Blumberg Off The Bench
"I was just watching our regional championship the other day. It brings back a lot of good memories," said Ryan Phillips.
Phillips isn't the only one who remembers Columbia's run to the Little League World Series. Kyle Teter, 11 year-old pitcher, has plans to one day follow in his footsteps.
"I want to pitch like him. I want to hit like him. I want to go to Williamsport," said Teter.
He's it. And now counting pitches. Kids 13 to 16 years old must limit their pitch counts to 95 in one game. For 11 to 12 year olds, 85 pitches is maximum. 75 is tops for kids 10 and under.
"They had a pitcher pitch 10 innings. He pitched over 200 pitches and that's just not good," said head coach Mark Pfieffer.
"I don't really think about it. I ice it after every game I start and I try to keep care of it as much as I can," said Phillips.
He has good reason to.

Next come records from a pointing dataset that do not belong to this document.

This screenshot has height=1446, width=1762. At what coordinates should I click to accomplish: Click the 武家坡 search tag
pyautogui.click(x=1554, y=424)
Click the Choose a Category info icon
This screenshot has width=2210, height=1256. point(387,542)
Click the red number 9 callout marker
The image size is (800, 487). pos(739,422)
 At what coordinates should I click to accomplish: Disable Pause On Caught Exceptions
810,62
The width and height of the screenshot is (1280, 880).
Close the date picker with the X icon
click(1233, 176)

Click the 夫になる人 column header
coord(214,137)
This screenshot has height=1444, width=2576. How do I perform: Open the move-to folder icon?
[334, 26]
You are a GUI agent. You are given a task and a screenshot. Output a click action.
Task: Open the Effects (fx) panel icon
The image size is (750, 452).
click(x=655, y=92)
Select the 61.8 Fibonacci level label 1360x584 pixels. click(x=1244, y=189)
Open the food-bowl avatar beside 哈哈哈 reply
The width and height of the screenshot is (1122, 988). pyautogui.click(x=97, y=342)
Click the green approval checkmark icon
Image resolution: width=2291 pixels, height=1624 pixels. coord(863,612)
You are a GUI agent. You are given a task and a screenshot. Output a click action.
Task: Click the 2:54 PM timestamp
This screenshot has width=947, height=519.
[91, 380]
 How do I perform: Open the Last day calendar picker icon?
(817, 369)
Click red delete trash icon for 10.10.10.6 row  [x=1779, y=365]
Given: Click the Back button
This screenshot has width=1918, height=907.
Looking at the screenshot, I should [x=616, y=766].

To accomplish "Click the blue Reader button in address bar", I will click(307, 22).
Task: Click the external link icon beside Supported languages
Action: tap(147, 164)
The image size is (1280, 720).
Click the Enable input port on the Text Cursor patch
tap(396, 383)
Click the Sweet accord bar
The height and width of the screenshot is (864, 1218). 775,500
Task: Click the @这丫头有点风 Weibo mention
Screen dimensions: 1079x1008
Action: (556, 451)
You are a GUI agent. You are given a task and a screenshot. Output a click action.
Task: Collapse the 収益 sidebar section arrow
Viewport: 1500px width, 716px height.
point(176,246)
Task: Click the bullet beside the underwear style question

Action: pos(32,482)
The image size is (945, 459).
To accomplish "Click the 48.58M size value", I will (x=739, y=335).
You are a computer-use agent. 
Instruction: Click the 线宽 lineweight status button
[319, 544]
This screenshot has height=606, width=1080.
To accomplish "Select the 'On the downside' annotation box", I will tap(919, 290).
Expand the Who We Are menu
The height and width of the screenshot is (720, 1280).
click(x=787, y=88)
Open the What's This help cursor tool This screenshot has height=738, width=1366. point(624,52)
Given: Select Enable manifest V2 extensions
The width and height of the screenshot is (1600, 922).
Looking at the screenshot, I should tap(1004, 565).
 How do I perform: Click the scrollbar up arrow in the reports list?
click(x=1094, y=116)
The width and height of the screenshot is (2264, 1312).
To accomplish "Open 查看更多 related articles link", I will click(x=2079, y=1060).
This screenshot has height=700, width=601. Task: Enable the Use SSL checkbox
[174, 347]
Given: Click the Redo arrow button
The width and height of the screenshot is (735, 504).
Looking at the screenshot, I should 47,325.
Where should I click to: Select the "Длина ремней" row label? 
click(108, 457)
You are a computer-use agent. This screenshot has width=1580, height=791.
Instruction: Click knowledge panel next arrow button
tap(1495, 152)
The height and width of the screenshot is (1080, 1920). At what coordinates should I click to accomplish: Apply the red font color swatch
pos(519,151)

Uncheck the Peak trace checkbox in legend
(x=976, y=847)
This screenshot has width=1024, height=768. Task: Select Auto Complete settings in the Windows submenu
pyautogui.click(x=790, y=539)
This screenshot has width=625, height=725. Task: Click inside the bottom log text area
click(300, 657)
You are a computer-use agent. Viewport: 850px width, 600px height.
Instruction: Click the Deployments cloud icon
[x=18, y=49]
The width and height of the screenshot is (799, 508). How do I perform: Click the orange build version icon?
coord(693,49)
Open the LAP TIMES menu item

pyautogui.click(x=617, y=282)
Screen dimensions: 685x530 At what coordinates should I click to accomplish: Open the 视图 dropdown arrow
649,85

Phillips started throwing a curve ball at age 11, three years before doctors recomended he throw it.
"I think the level of play. You have to throw something offspeed," said Phillips.
Phillips says he hurt his arm from overpitching when he was 10.
"It was kinda scary, but it started to feel better and went to doctors about it and started getting medications and stuf," said Phillips.
Coach Teter wants to make sure Kyle is fully armed throughout his pitching career.
"He's only eleven. I want him to be able to pitch in high school and hopefully beyond. We take good care of him and watch what he does," said Mike Teter, Kyle's dad.
Coaches from last year's Little League World Series team went back and looked at the scorebooks. They say in all of his games Ryan Phillips finished under this years 85 pitch limit.
Columbia doctor, Mark Adams recommends kids should be at least 13 before they throw a curveball. He likes the new rule and says the most important part is the mandatory rest between pitching.